Yi é levado para a Vila Flor de Pêssego para se recuperar de seus ferimentos. Abrigado pelos moradores, ele decide permanecer ali por um tempo. Os habitantes desta pequena vila seguem uma doutrina taoísta que acredita que, a cada ano, durante a época da colheita, algumas pessoas são selecionadas pelos deuses conhecidos como os Nove Sols para entrarem por um portão e transcenderem para o paraíso.
Porém, o ritual de passagem esconde uma realidade cruel. Do outro lado vive uma sociedade que, há muito tempo, foi obrigada a deixar o seu planeta natal de Penglai por conta de um vírus mortal. Estes seres de aparência felina são detentores de uma tecnologia avançada e estão dispostos a fazer qualquer sacrifício para preservar sua história e sobreviver neste novo mundo.
Na noite em que Shuanshuan seria selecionado pelos invasores, Yi decide finalmente colocar em prática seu plano de vingança. Em um movimento rápido, ele interrompe o ritual e salva o menino. Após o incidente, o guerreiro aproveita o acesso liberado do portão para descer para instalação solariana e começar sua jornada para eliminar aqueles que o traíram.
Todo o desenvolvimento narrativo ocorre através dos diálogos entre os personagens e revelações do passado da civilização solariana e também de Yi ao longo do jogo. Há uma grande quantidade de informações para serem obtidas e o lore é rico em detalhes. Mas as legendas em português brasileiro tornam o processo fácil de ser assimilado.
O jogo frequentemente trata deste conflito entre diferentes culturas. Uma de suas melhores qualidades é a evolução de Yi como personagem. Conforme a história avança, um outro lado do guerreiro é revelado através de suas atitudes principalmente em relação à Shuanshuan. O menino funciona como um elo entre as duas realidades e possui uma curiosidade que é alimentada por artefartos solarianos encontrados por Yi ao longo de sua missão.
Os demais personagens também são muito bem inseridos dentro do contexto da história. Até mesmo os Nove Sols, figuras que são tratadas como vilões implacáveis, possuem motivos capazes de justificar suas atitudes. No fim das contas, Nine Sols é um jogo em que a história se revela muito mais profunda do que apenas uma jornada por vingança.
Já o design do mundo é marcado por uma ambientação sombria. Os mapas representam as instalações construídas pelos solarianos de maneira bastante variada.

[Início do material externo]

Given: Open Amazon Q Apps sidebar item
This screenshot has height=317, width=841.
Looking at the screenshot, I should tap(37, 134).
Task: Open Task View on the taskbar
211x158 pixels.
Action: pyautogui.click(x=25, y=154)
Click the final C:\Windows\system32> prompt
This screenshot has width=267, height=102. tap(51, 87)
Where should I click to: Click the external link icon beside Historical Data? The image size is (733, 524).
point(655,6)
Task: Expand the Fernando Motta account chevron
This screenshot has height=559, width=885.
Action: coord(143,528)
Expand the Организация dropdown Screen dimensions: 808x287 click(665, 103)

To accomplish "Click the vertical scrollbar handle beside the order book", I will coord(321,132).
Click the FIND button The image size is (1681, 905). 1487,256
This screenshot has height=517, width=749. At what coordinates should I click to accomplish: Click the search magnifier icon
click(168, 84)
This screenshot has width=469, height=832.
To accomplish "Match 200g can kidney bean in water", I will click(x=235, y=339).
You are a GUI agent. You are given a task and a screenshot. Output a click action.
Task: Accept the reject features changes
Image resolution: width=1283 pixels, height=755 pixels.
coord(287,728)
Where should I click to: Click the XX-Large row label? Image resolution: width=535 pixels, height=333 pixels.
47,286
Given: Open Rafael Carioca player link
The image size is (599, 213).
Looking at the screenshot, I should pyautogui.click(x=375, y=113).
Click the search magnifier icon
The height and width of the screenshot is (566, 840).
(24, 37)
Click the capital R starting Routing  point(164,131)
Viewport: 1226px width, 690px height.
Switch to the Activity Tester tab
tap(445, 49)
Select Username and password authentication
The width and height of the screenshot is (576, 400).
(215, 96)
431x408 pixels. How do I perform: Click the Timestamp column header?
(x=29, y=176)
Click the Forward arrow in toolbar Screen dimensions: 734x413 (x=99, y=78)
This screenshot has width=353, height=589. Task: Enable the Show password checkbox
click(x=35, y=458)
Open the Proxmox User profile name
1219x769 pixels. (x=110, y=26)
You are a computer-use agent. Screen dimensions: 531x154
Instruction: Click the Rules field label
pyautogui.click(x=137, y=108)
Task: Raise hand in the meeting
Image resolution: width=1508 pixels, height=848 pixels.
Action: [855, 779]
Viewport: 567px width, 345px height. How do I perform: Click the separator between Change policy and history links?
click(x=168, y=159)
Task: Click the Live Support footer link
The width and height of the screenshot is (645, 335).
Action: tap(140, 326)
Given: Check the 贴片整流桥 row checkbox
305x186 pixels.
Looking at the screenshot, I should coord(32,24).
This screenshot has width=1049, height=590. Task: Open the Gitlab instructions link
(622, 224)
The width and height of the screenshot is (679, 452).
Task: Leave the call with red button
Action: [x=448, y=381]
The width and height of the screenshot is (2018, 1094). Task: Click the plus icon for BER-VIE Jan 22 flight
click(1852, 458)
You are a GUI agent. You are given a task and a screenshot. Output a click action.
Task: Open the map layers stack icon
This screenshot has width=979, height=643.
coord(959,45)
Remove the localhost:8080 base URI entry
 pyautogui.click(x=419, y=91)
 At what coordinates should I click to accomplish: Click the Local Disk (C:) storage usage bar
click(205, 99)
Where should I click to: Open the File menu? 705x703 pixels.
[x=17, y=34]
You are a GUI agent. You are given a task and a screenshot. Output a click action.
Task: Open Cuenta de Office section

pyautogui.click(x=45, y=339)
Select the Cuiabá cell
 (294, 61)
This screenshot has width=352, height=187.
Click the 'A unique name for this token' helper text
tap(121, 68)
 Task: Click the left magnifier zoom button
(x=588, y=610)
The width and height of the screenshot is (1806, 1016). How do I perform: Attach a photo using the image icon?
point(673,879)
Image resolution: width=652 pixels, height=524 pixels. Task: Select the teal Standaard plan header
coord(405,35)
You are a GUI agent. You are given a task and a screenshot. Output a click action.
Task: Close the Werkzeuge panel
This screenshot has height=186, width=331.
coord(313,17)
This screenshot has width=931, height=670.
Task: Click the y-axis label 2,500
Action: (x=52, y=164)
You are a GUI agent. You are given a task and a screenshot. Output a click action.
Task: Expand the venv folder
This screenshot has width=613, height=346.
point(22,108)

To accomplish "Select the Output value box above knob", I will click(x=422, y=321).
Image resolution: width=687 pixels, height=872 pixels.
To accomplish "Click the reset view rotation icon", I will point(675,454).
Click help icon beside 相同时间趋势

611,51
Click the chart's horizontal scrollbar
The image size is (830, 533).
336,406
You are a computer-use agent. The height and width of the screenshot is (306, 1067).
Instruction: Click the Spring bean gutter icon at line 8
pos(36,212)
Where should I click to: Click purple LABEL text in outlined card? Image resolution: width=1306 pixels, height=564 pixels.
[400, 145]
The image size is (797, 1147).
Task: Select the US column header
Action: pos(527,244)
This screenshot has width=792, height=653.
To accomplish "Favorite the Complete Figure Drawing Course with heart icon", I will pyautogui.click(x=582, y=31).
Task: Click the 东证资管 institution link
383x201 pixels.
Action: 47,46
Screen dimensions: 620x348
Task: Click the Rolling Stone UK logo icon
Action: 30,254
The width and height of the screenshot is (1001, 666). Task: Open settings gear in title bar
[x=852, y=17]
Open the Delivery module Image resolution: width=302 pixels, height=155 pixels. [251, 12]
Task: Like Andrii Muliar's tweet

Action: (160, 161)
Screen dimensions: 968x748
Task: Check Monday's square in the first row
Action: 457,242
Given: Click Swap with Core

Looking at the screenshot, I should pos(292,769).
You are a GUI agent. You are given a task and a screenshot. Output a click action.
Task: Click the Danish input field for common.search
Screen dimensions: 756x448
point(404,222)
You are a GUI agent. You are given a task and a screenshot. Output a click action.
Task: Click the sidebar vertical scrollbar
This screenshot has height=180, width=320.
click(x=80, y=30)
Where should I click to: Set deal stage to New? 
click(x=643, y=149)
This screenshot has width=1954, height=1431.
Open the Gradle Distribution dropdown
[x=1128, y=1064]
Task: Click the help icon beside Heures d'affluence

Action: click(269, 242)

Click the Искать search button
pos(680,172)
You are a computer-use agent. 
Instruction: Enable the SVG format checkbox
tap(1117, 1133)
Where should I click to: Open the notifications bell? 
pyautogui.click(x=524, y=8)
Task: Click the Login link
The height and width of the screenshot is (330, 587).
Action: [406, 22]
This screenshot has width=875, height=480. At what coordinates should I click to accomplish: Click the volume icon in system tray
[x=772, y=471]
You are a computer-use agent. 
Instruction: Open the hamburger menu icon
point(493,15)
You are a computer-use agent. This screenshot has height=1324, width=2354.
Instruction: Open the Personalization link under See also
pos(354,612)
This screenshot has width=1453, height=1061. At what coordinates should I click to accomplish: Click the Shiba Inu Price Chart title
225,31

Ao longo de sua aventura, Yi deverá superar mapas de cavernas, áreas tecnológicas, uma fábrica de transmutação, dentre muitas outras. Já a direção de arte com gráficos pintados à mão resulta em visuais excelentes.
Outra qualidade do jogo está nos efeitos sonoros. A trilha é composta por canções que se adequam perfeitamente ao conceito do jogo. Enquanto as passagens com cunho emocional são marcadas por composições clássicas da cultura chinesa, as lutas e os momentos mais intensos são destacados por músicas repletas de elementos eletrônicos, refletindo muito bem a atmosfera futurista. Já os efeitos sonoros, além de refletirem a ambientação, também são úteis como feedback para o jogador interpretar as ações de ataque e bloqueio sem que se distraia com detalhes durante as batalhas mais intensas.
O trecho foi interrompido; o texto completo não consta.